La confessione del tradimento su WhatsApp è una prova?
Oggi come oggi milioni e milioni di persone nel mondo usando WhatsApp come uno strumento di comunicazione, efficace e veloce, non solo per motivi personali ma anche per motivi di lavoro.
In questo modo, questa app di messaggistica rapida è diventata una delle più usate e famose nel mondo intero.
Ma quello che si dice su WhatsApp può essere usato come una prova, ad esempio in tribunale, oppure no?
Bisogna fare particolare attenzione a tutto quello che si dice e si fa su WhatsApp in quanto le nostre parole potrebbero essere usate contro di noi? Secondo una sentenza del tribunale di Monza, sì.
O meglio: in caso di tradimento, bisogna fare attenzione a confessarsi su WhatsApp perchè le nostre parole potranno poi essere usate come una prova contro di noi, in tribunale. Ma vediamo che cosa è successo nel caso di specie.
Nel caso in questione, era avvenuto che una donna si era autodenunciata su WhatsApp, confessando al marito di averlo tradito, durante un dialogo con lo stesso avvenuto sulla famosa app verde di messaggi veloci.
Il marito, scoperto il tradimento, aveva salvato i messaggi e aveva pensato bene di usarli nel corso del giudizio di separazione che era avvenuto fra i due coniugi, in conseguenza dell’adulterio (fra l’altro confessato) della moglie.
E in questo caso, il tradimento costituisce un motivo di addebito della separazione, che è stato considerato provato appunto per la presenza della confessione della donna avvenuta su WhatsApp.
I messaggi WhatsApp come possibile prova nel processo
La confessione di un tradimento, effettuata su WhatsApp, può quindi diventare una prova che viene usata in tribunale e che testimonianza una confessione.
I giudici del tribunale di Monza hanno deciso, nel caso di specie, che i messaggi scambiati per mezzo dell’app di messaggistica rapida potessero essere considerati aventi lo stesso valore probatorio di altri documenti cartacei, diciamo tradizionali.

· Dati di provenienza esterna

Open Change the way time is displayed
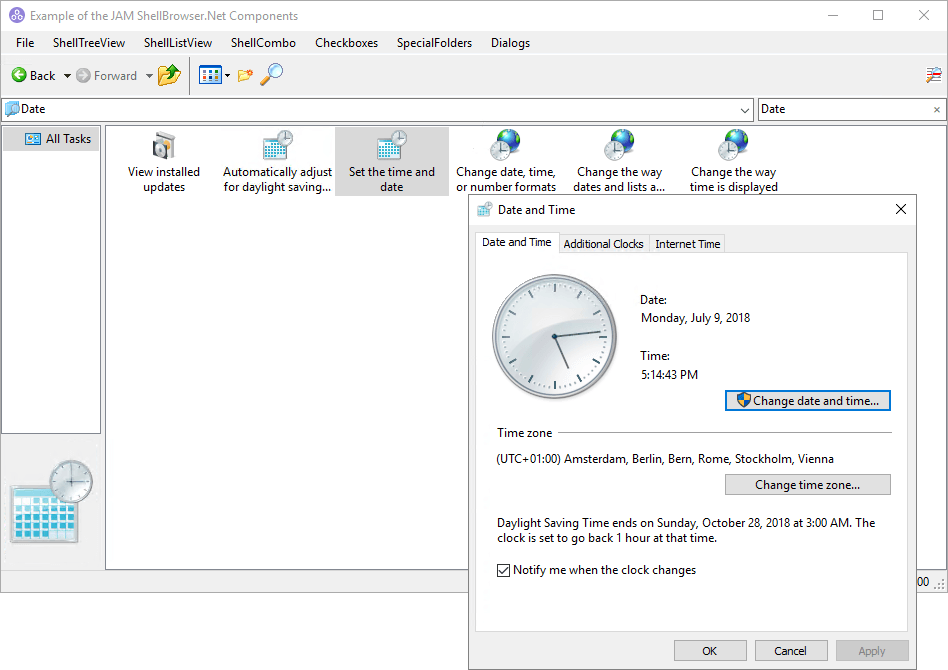948x670 pixels. point(733,162)
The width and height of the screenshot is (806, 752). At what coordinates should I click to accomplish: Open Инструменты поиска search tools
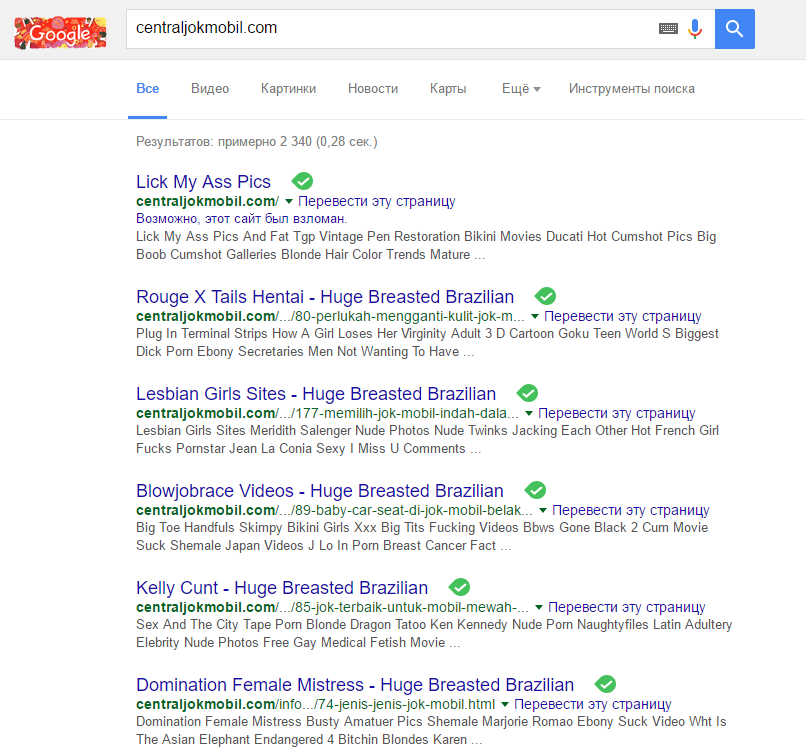[x=632, y=89]
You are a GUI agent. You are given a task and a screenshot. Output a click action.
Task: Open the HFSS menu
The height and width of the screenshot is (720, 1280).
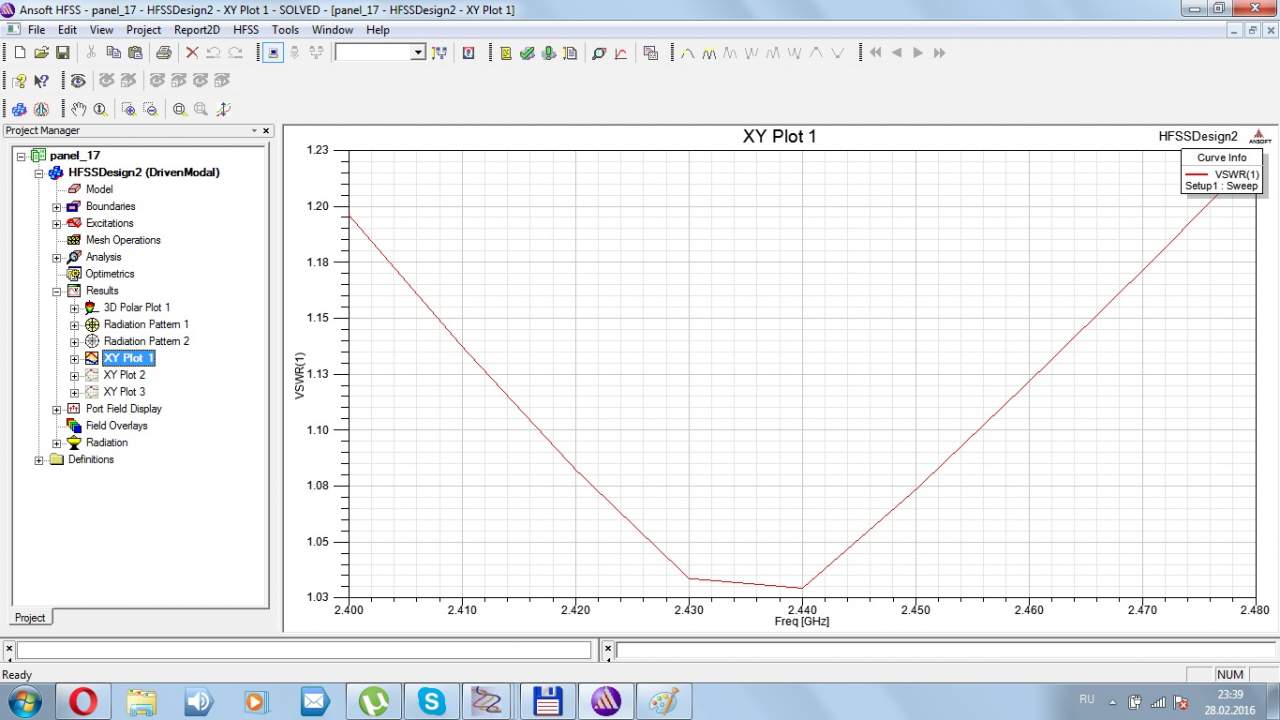point(245,30)
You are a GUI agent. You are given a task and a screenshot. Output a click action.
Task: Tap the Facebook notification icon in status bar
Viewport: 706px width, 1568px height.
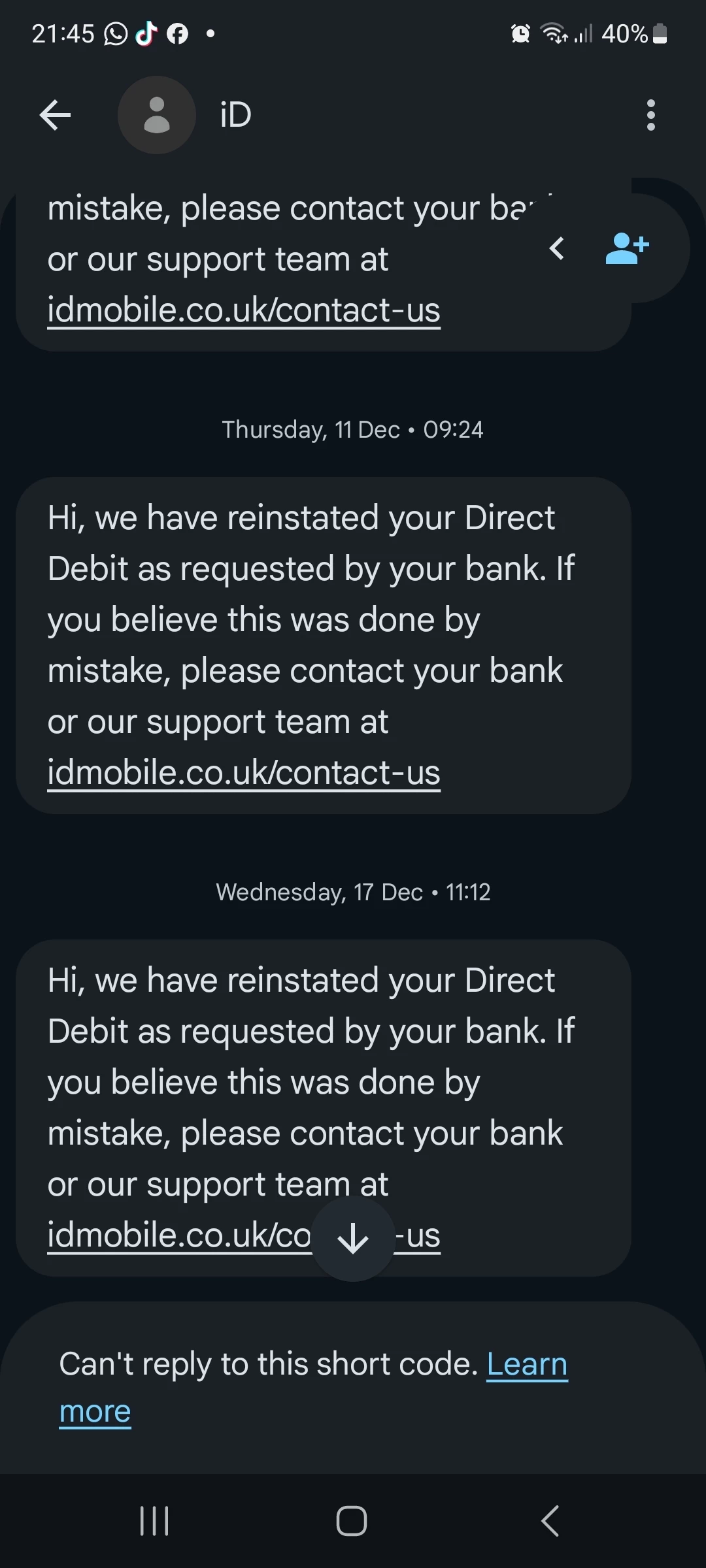(x=177, y=33)
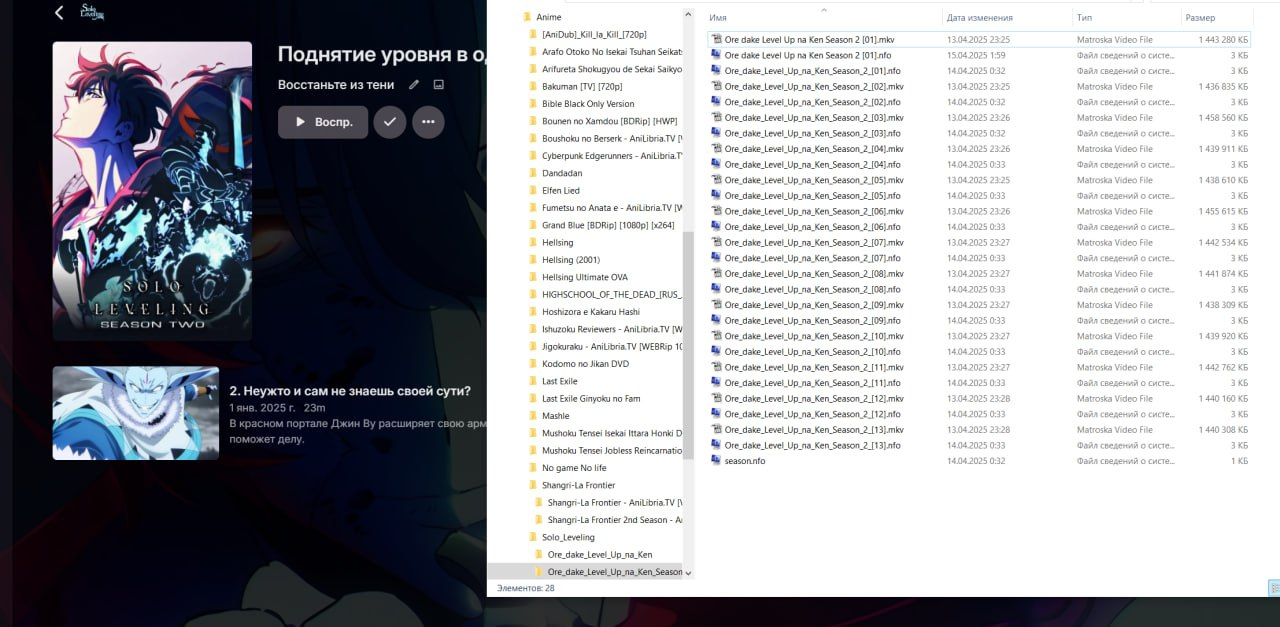Click the Solo Leveling logo at the top
1280x627 pixels.
[92, 12]
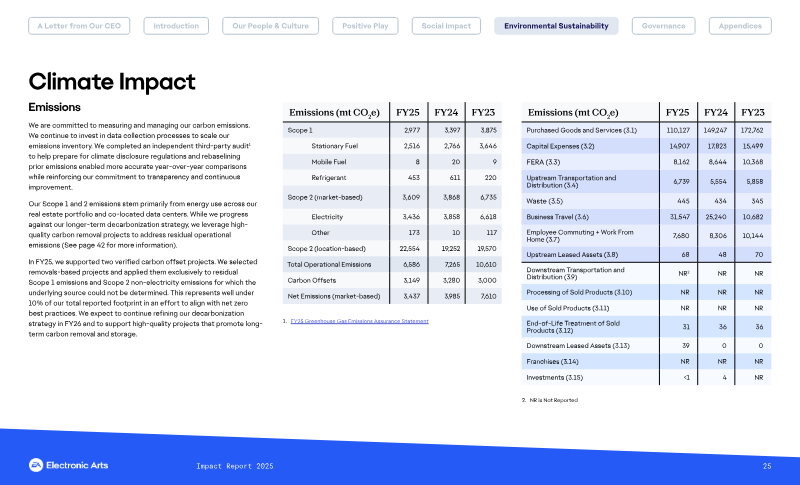Click the page number 25 in footer
The height and width of the screenshot is (485, 800).
click(x=767, y=466)
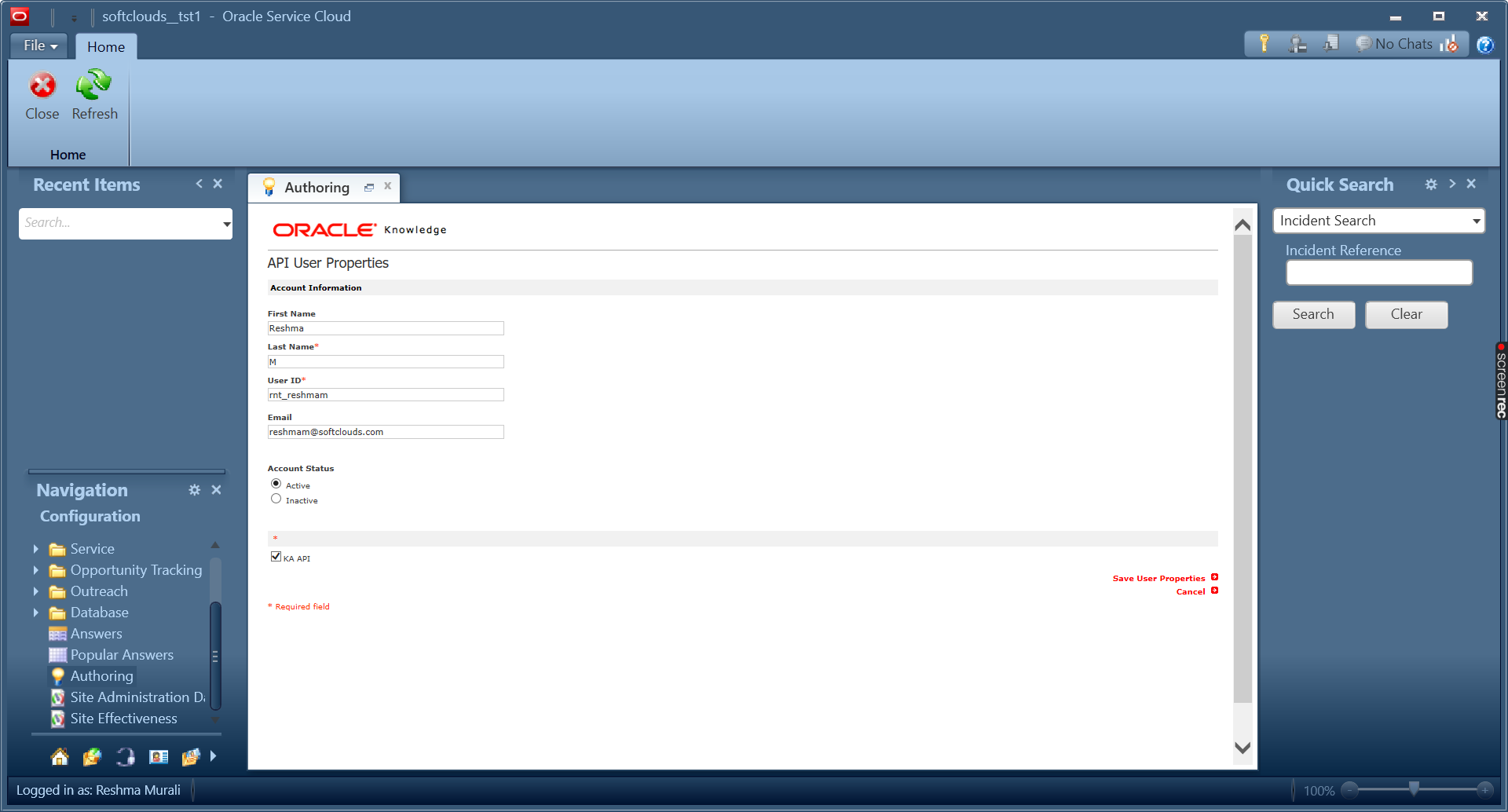Click the green Refresh icon in the ribbon

pos(93,86)
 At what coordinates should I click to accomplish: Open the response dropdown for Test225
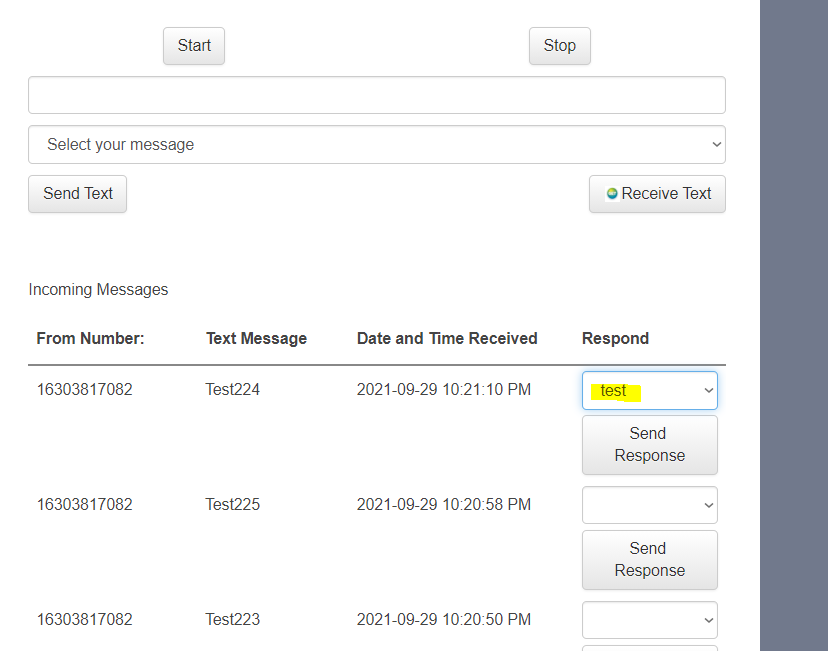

In questo senso il messaggio su WhatsApp con cui la donna si confessava faceva prova a tutti gli effetti come se fosse stata una lettera o un documento, sempre che la controparte non dichiarasse e dimostrasse che gli stessi erano stati falsificati (proprio come avviene per i documenti).
Ai sensi dell’art. 2712 del codice civile italiano anche le riproduzioni fotografiche, fonografiche, cinematografiche etc. fanno piena prova di un fatto, a meno che appunto non ne venga disconosciuta l’autenticità da parte del soggetto che l’ha prodotta.
Quella norma ovviamente è antecedente all’esistenza di WhatsApp, ma secondo i giudici monzesi (e comunque, secondo giurisprudenza più recente) anche le chat dell’app WhatsApp possono rientrare fra le fonti che sono disciplinate in questo articolo, e quindi fra le fonti che fanno prova piena dei fatti salvo che la parte interessata ne disconosca l’autenticità.
Di conseguenza, le chat e i messaggi vocali su WhatsApp possono provare l’infedeltà coniugale e possono anche essere anche utilizzati come dei mezzi di prova nel processo, purché siano prodotte in giudizio (ad esempio come screenshot o estrapolazione su supporto esterno, o con trascrizione delle conversazioni).